Unsurprisingly, the TV set where Kaling cut her teeth has informed many of her producing and writing decisions on Mindy Project. After eight years working on The Office as both a writer and actor, Kaling heads back in a few days to shoot the finale. ("That's great," Barinholtz quipped. "Once you shoot that, I don't want to talk about The Office anymore.") But taking on her own show meant stretching into joke territory that was never quite right for the NBC tribute to all things awkward and mundane. "I was trained to be a comedy writer from Greg Daniels, but it wasn't necessarily my style," she said. "What was beautiful about the show is how truthful it was and how unglamorous it was. But with my show, I wanted to do something that was a little more my organic interests before the show." As visual explanation of those interests, Kaling gestured to her PaleyFest outfit — sky-high glittery heels, a stack of bangles on her arm, and a shirt bearing two huge sequined tubes of lipstick.
3. A healthy balance between glam and reality
Since previews of The Mindy Project, Kaling has emphasized how her character's (and her own) aesthetic leanings would never outweigh her intellect or her commitment to her career. On the show, Dr. Lahiri skips out on highly anticipated dates to tend to her patients, sacrifices sleep and at times personal hygiene to answer frantic pages from the hospital — what we've come to expect from working physicians. But she also dresses at a level well above the wardrobe her Office character Kelly Kapoor wore. "On The Office, my clothes were like, from T.J. Maxx," Kaling says. "My character made like, $17,000 a year."

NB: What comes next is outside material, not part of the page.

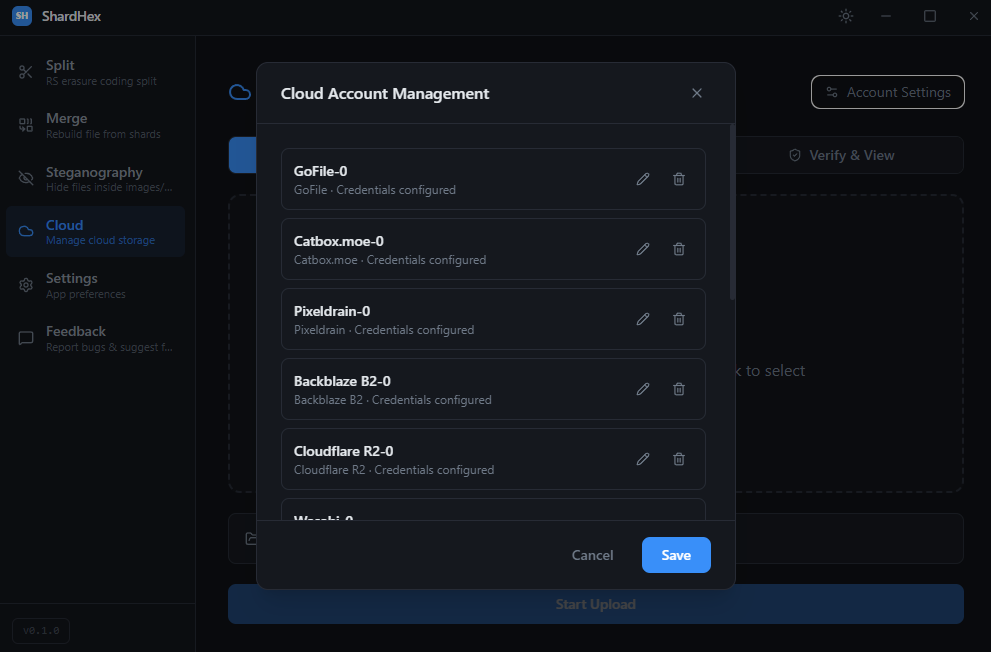Cancel the account management dialog
The height and width of the screenshot is (652, 991).
tap(592, 555)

These more frivolous interests sometimes raise eyebrows among viewers and critics who hold the show's creator to strict role model standards. "That's when I get jealous of the Danny McBrides and the Steve Carells," Kaling said, "because when they play a character, you're not like, 'What are you saying about white men with this portrayal of Michael Scott?' When I play this character, and I want to play a fun character with these big flaws, I sometimes think that I'm speaking for all Indian American women. I'm like, damn it, why wasn't this 75 years in the future?"
4. Workhorse showrunner
No doubt it's a tough line to walk, but if her costars' endorsements are any clue, their tireless leader ("HurriKaling," as Barinholtz called her) can handle it. "I can drive off the lot, I can just turn it off," Messina said. "These guys" — gesturing to Kaling and executive producer Warburton — "they're the reason we're coming back next year. They've just devoted their entire lives to this show. It's been beautiful to watch." On top of wrapping up the final seasons of The Office while launching The Mindy Project, Kaling has also shown up in films like No Strings Attached and The Five-Year Engagement, released her 2011 book Is Everyone Hanging Out Without Me? (And Other Concerns), and started work on her second book, due out sometime in the next two years.
Her curriculum vitae is exhausting to read. When does she find time to sleep? "The thing is," Kaling said toward the end of the night, "when you're literally living your life's dream, you don't want to be sleeping. You want to be awake. I'm like the star of my own show, and I'm still a little chubby and stuff. How did this happen?"